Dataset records
_ _ _ _ _ _ _
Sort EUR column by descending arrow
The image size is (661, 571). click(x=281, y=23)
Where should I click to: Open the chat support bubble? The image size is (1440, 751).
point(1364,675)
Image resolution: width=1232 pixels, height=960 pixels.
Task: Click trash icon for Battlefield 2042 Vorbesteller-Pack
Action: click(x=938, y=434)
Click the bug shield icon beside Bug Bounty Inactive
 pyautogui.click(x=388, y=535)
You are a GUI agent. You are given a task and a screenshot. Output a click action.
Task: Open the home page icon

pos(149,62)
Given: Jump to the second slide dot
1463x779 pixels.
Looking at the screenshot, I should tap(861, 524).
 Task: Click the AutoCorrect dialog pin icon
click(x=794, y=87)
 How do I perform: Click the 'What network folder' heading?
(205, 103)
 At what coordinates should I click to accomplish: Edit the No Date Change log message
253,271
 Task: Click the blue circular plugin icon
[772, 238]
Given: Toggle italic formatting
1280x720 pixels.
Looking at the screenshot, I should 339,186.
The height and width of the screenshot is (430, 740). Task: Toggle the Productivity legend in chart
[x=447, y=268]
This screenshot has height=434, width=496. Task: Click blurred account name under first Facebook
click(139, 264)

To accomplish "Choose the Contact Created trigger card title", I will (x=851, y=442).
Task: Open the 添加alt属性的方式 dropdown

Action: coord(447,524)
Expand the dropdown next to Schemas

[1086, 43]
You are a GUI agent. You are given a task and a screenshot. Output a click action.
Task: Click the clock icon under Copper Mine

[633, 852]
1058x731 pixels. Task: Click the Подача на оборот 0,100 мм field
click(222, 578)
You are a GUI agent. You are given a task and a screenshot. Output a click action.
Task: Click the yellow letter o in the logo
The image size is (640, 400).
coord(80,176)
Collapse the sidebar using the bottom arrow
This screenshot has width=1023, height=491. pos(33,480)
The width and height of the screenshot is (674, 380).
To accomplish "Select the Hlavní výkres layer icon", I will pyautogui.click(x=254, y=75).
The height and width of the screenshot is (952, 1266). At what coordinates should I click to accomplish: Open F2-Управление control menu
_ _ _ _ _ _ _
All lines above with the word "will" need to be reported.

To accomplish "Choose the Contact Created trigger card title", I will (x=851, y=442).
To accomplish "Select the Hlavní výkres layer icon", I will pyautogui.click(x=254, y=75).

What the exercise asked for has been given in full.